No que respeita à actividade hospitalar – que interessa especificamente à nossa Associação – o contrato colectivo virá impedir o que agora se passa com contratos individuais feitos à completa vontade dos gestores dos hospitais, contratando quem querem, pelo ordenado que decidem, com a diferenciação que entenderem, sem prestarem contas a ninguém. E sem os contratados saberem mesmo quanto ganham os outros. Quer dizer, pelas mesmas funções – independentes do seu grau e categoria obtidos nas carreiras médicas moribundas - podem auferir vencimentos absolutamente diferentes, e sem sequer o saberem. Nestas condições, qual o estímulo para procurarem ascender numa carreira profissional? Estímulo, sim, para terem amigos políticos que lhes facultem de algum modo uma contratação que tem muito de política, no sentido óbvio da “politiquice”. E que lhes permitam, por exemplo, obter uma licença sem vencimento e acto contínuo serem contratados para fazer o mesmo que faziam antes mas pelo triplo do pagamento… Mais uma vez discricionariamente e sem qualquer relação com quaisquer carreiras passadas e muito menos futuras.
Mas se o contrato colectivo pode pôr alguma ordem nisto, continuará a não haver quadro de trabalhadores em cada uma das empresas-hospital, entregues que estão pela actual lei de gestão hospitalar à actuação individual de cada um dos conselhos de administração. Consoante o que planearem para o “seu” hospital (e pode ser deles tão pouco tempo como 3 anos, ou até menos), assim poderão contratar estes ou aqueles médicos, mais ou menos diferenciados.
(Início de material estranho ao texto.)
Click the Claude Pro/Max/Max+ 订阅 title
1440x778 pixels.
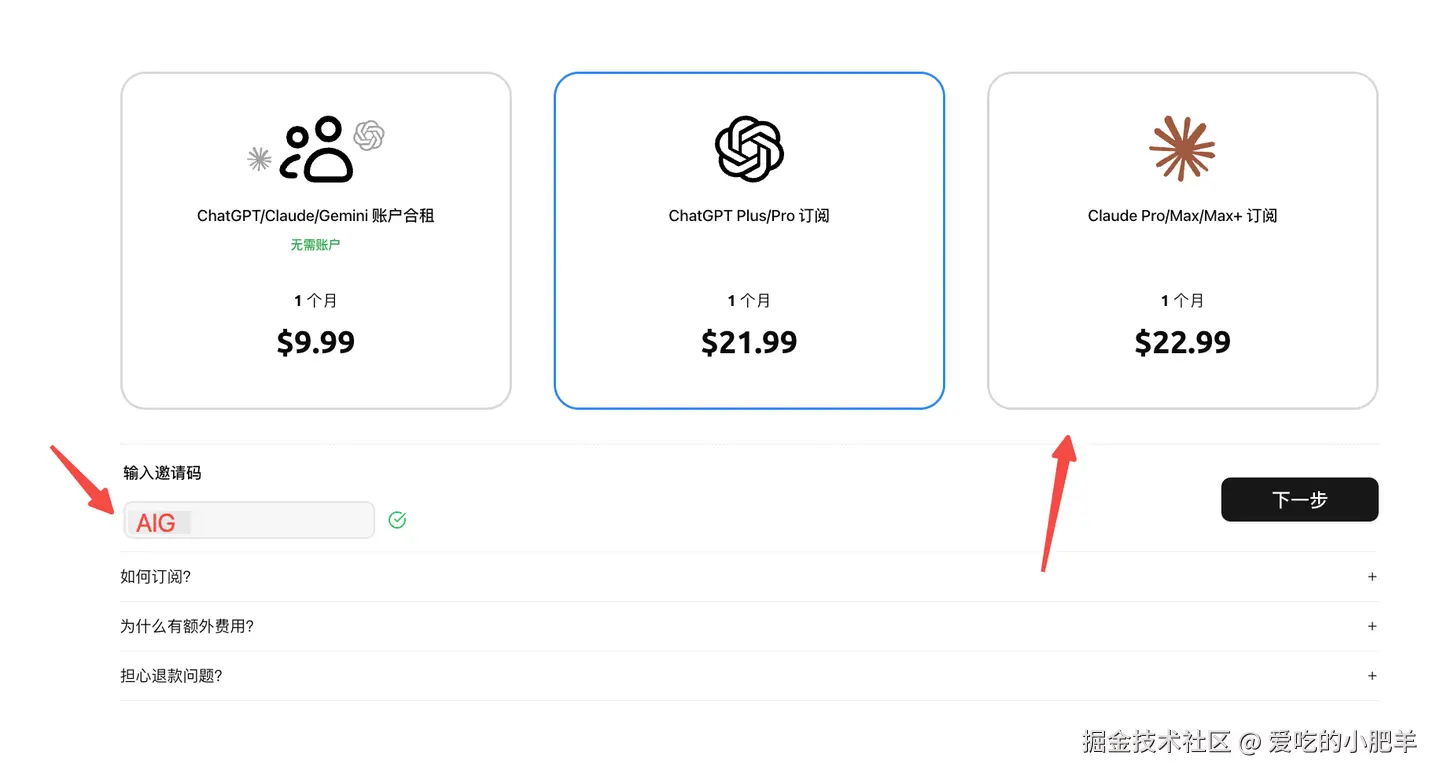pyautogui.click(x=1182, y=215)
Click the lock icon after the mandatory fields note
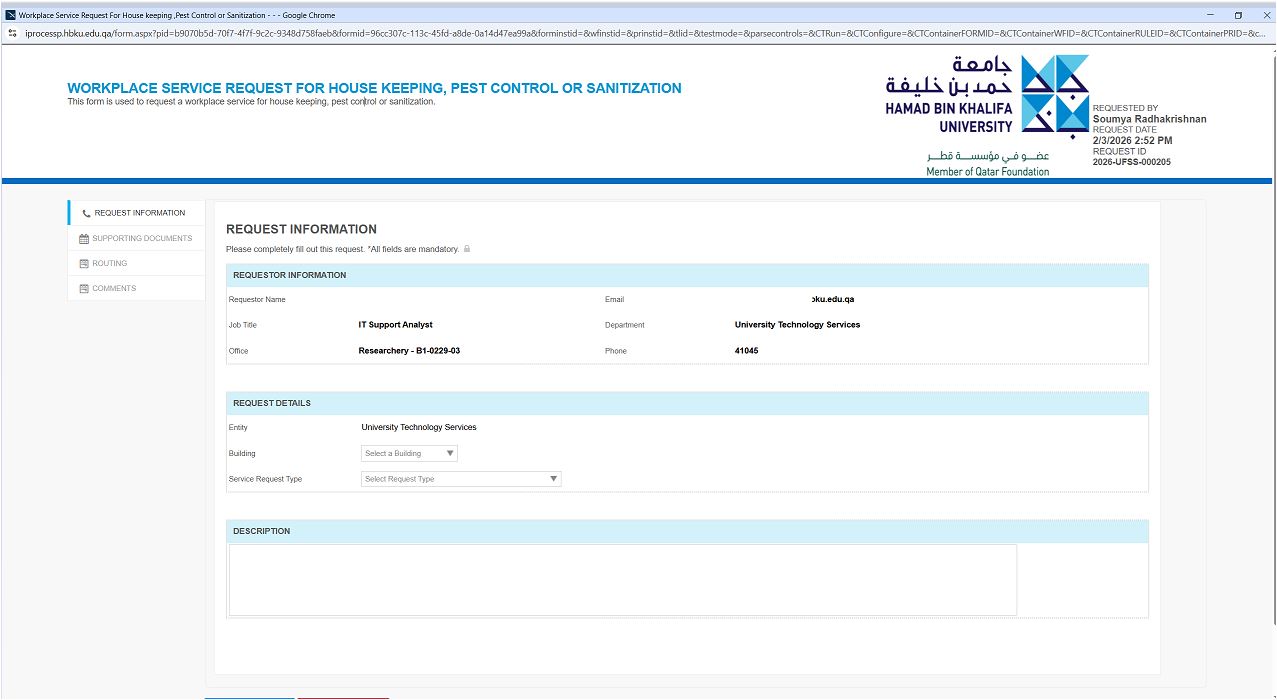This screenshot has height=700, width=1277. tap(467, 249)
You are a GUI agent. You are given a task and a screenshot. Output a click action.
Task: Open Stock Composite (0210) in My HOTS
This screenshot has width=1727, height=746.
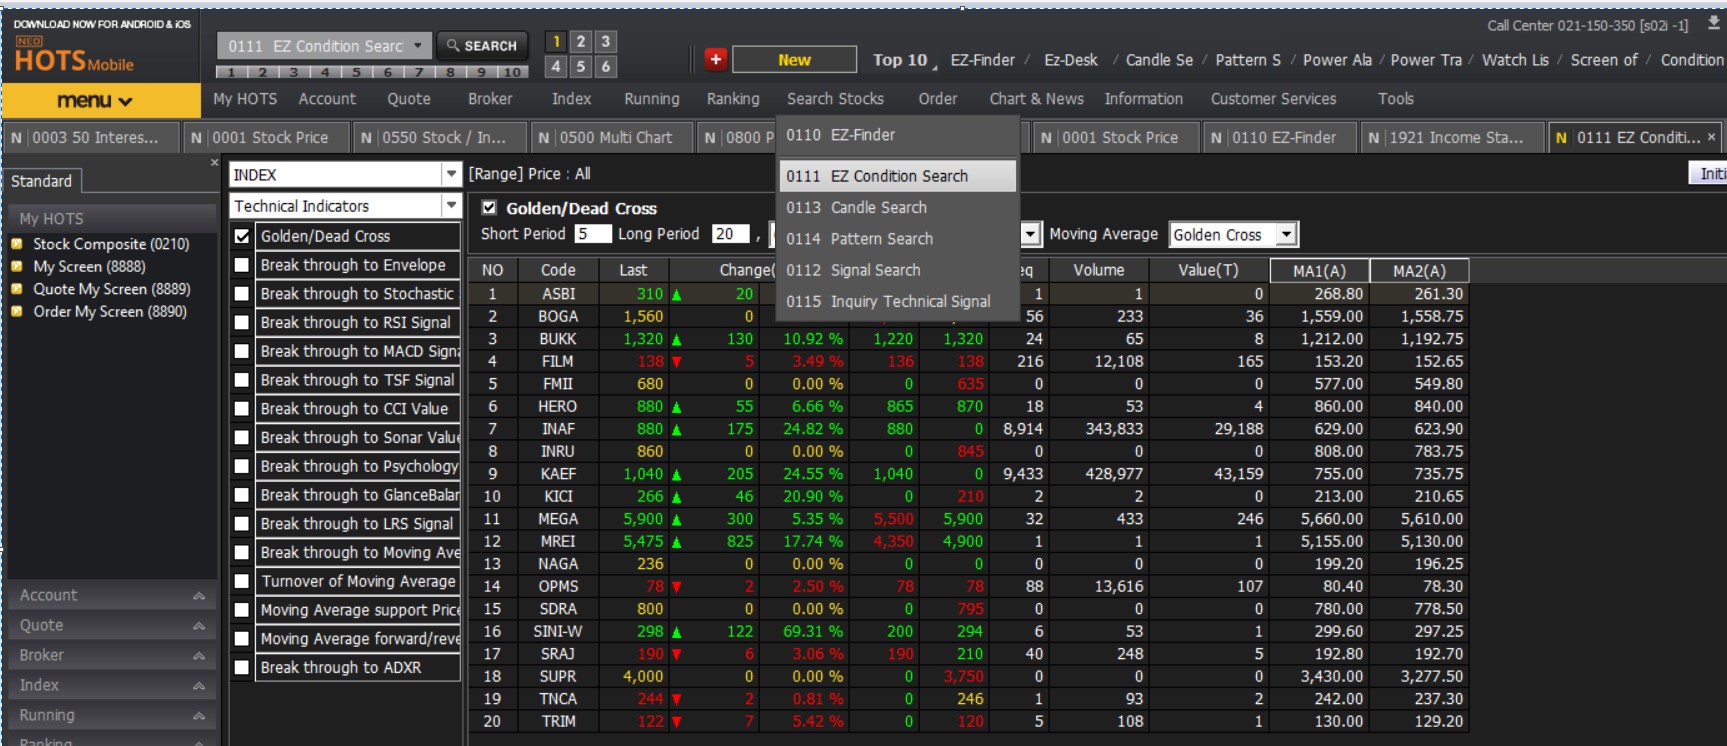tap(110, 244)
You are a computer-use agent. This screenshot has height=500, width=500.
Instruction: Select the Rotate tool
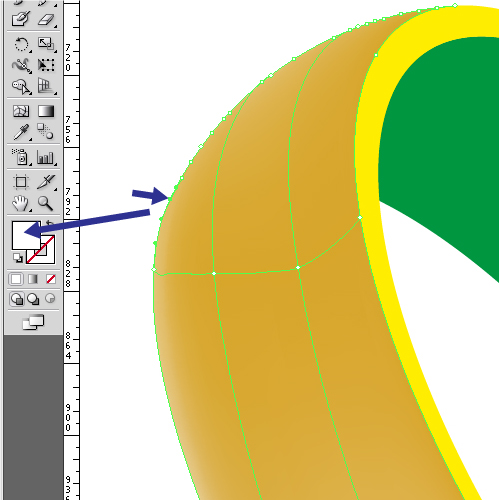21,44
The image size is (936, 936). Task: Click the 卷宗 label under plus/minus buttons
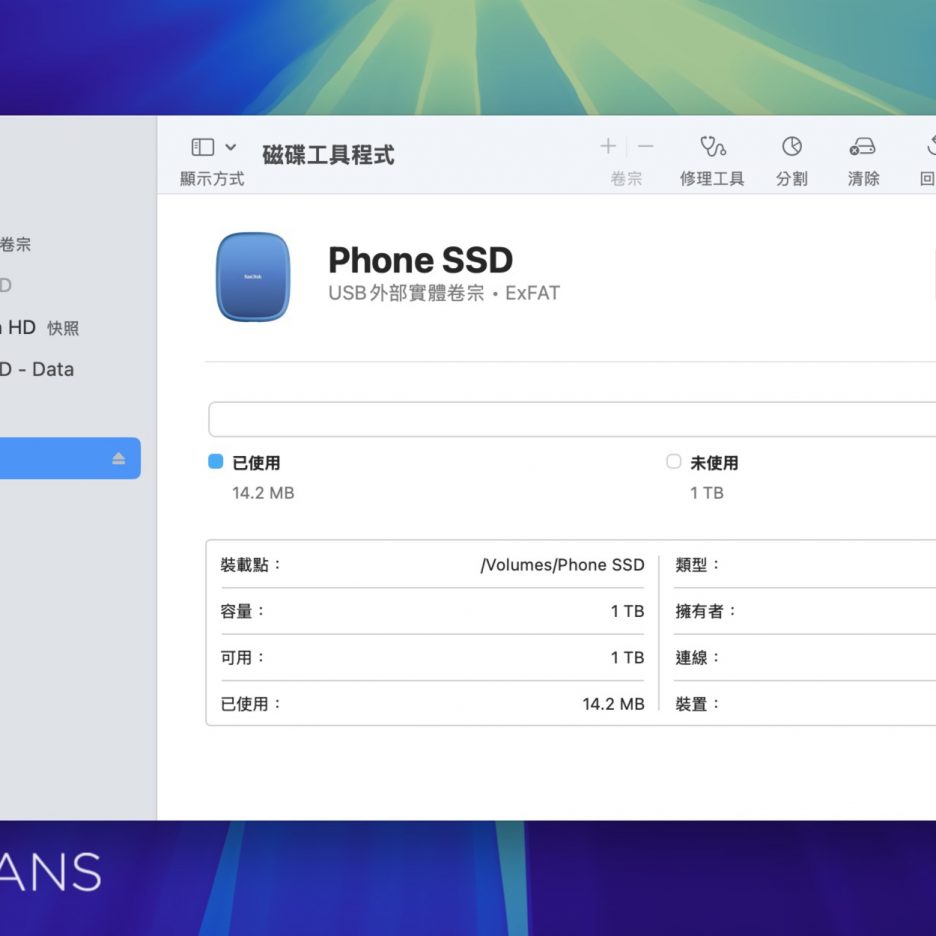click(x=626, y=179)
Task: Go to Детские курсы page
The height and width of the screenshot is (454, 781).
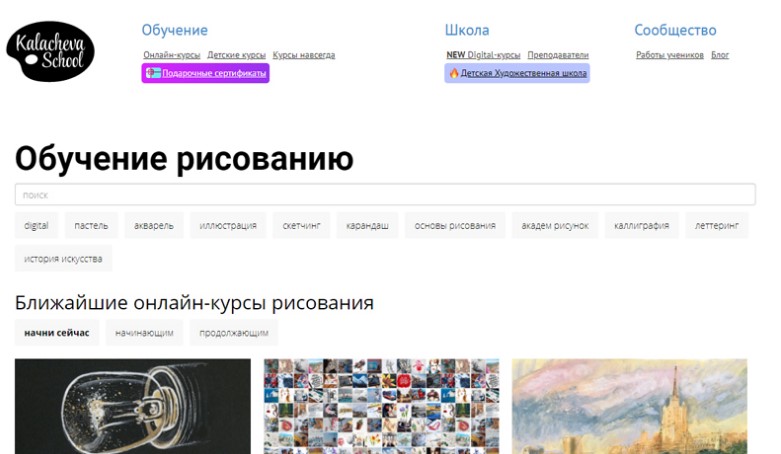Action: tap(236, 55)
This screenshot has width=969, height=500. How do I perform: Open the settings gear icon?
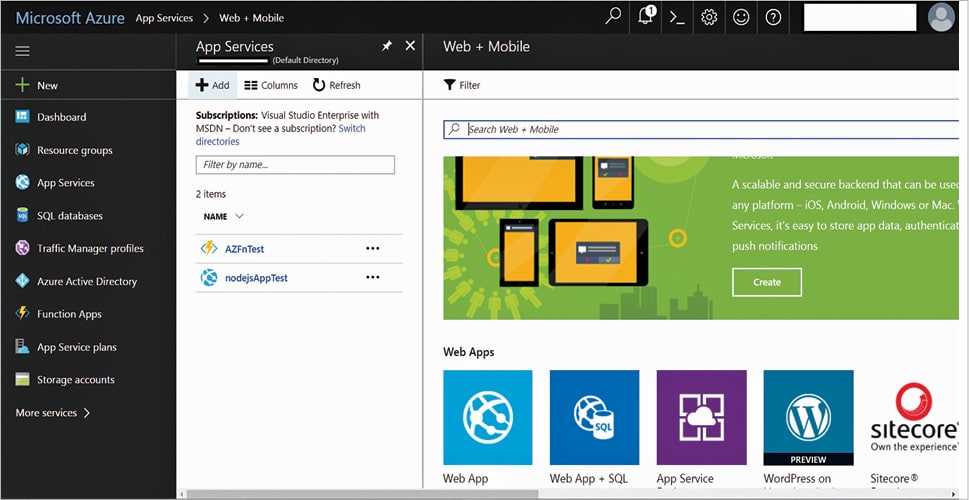[709, 17]
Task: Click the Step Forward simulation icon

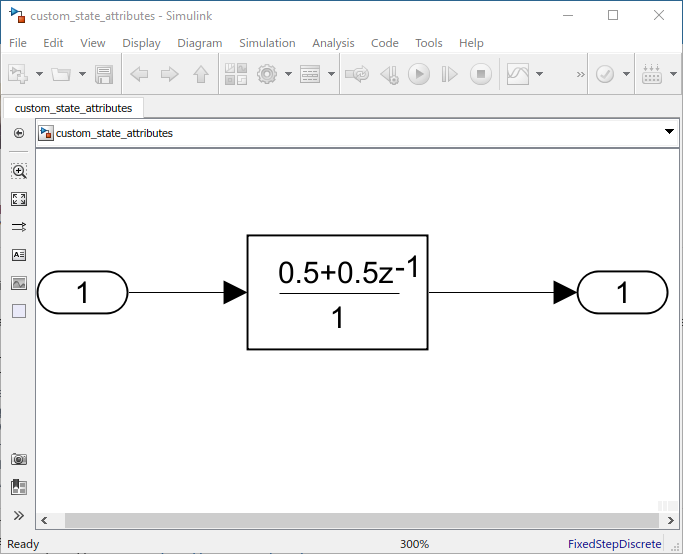Action: [449, 74]
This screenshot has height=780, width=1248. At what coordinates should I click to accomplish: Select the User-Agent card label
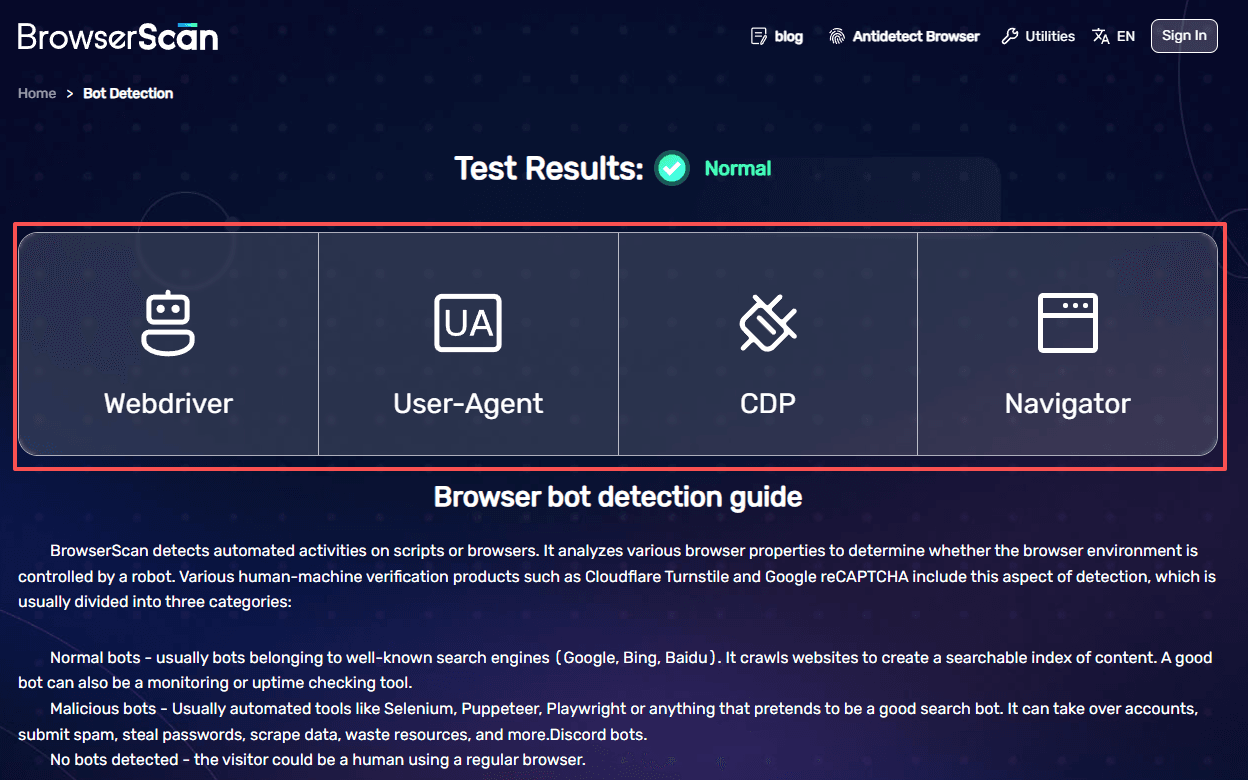coord(468,403)
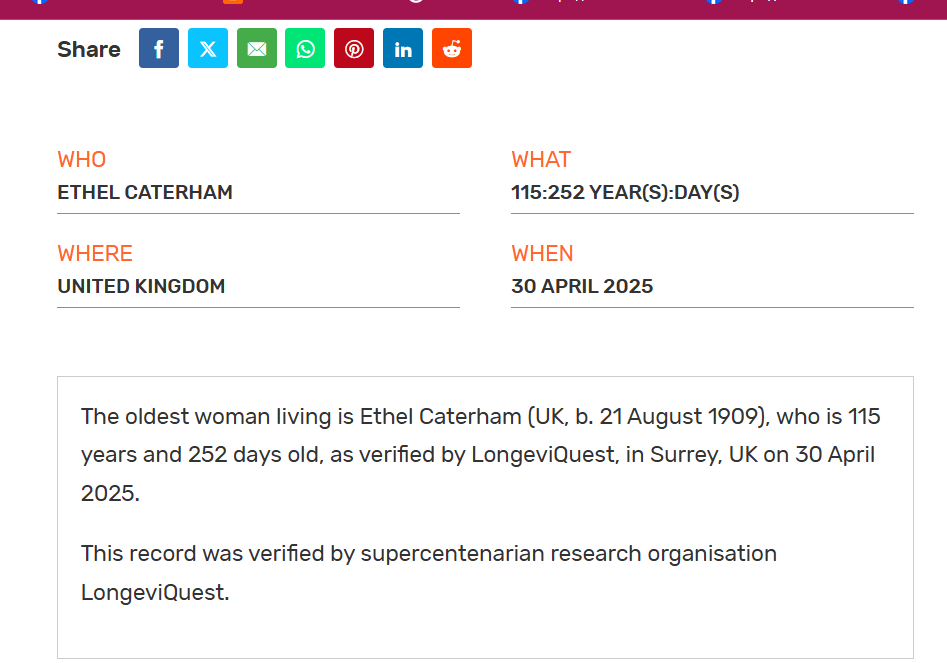Click the orange WHEN heading
The width and height of the screenshot is (947, 663).
(542, 253)

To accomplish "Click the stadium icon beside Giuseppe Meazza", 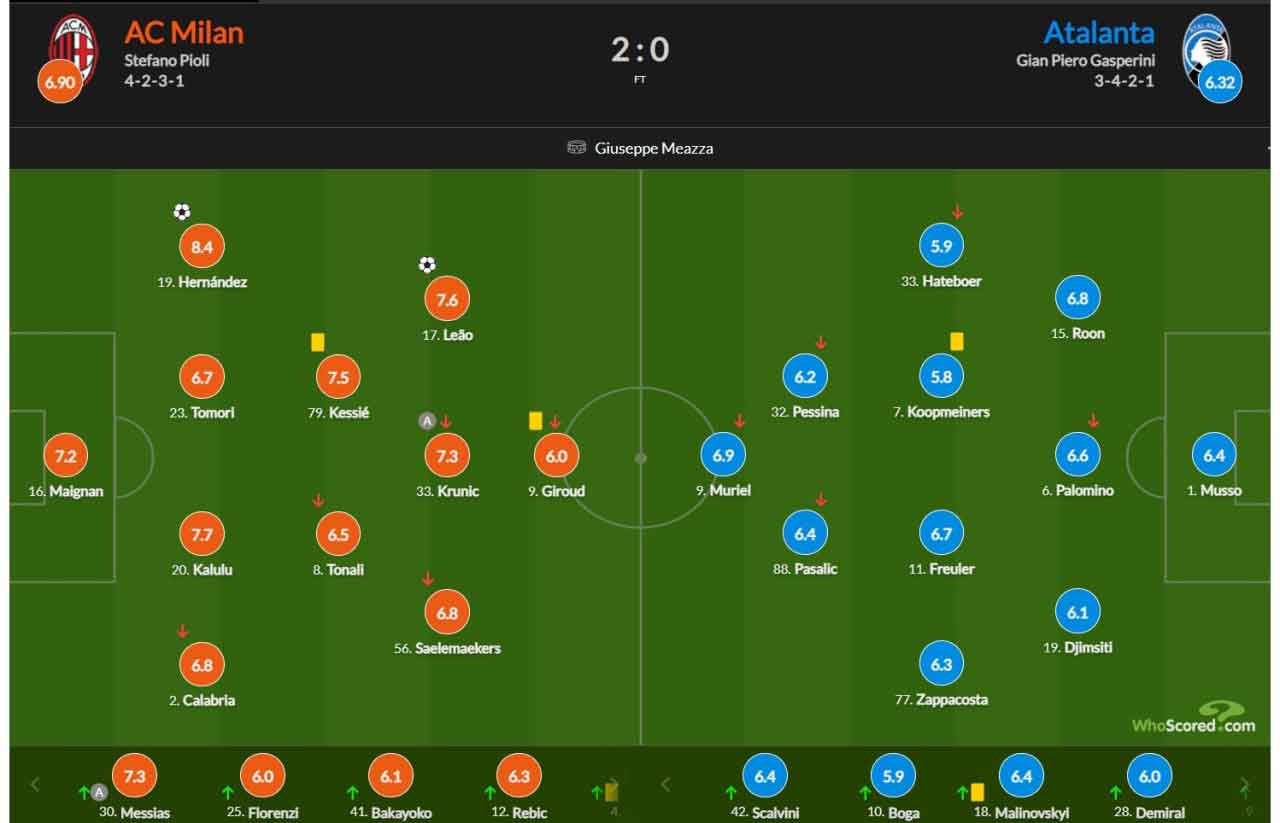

Preferindo os mais diferenciados, claro, se lhes pudessem pagar tão pouco como aos menos diferenciados. Mas se o contrato colectivo não permitir isso, terão de investir nos mais baratos, que esses irão com certeza progredir por si próprios, ganhando experiência ao tratarem muitos doentes, de preferência com pouca despesa... E quem subir no grau de diferenciação, ira passar a receber mais? Ou terá de procurar outra instituição que lhe queira pagar o correspondente ao novo grau? Quem passará a receber mais? Quem for nomeado por serviços prestados? Ao hospital, ou a um ocasional conselho de administração?...
Em que medida poderão coexistir, na actual gestão hospitalar, graus e categorias obtidos por concurso (sejam quem forem os júris para tal) e a avaliação burocraticamente feita por chefes nomeados discricionariamente em cada instituição, com regras como as do SIADAP, que, se não fossem desmotivantes e geradoras de irritação, conflitos e desinteresse, seriam risíveis por ridículas?
E qual a repercussão de tudo isto na formação médica contínua?
É todo um conjunto de problemas que foram criados há menos de dois anos e que estão por resolver. De que continuaremos a falar na próxima vez.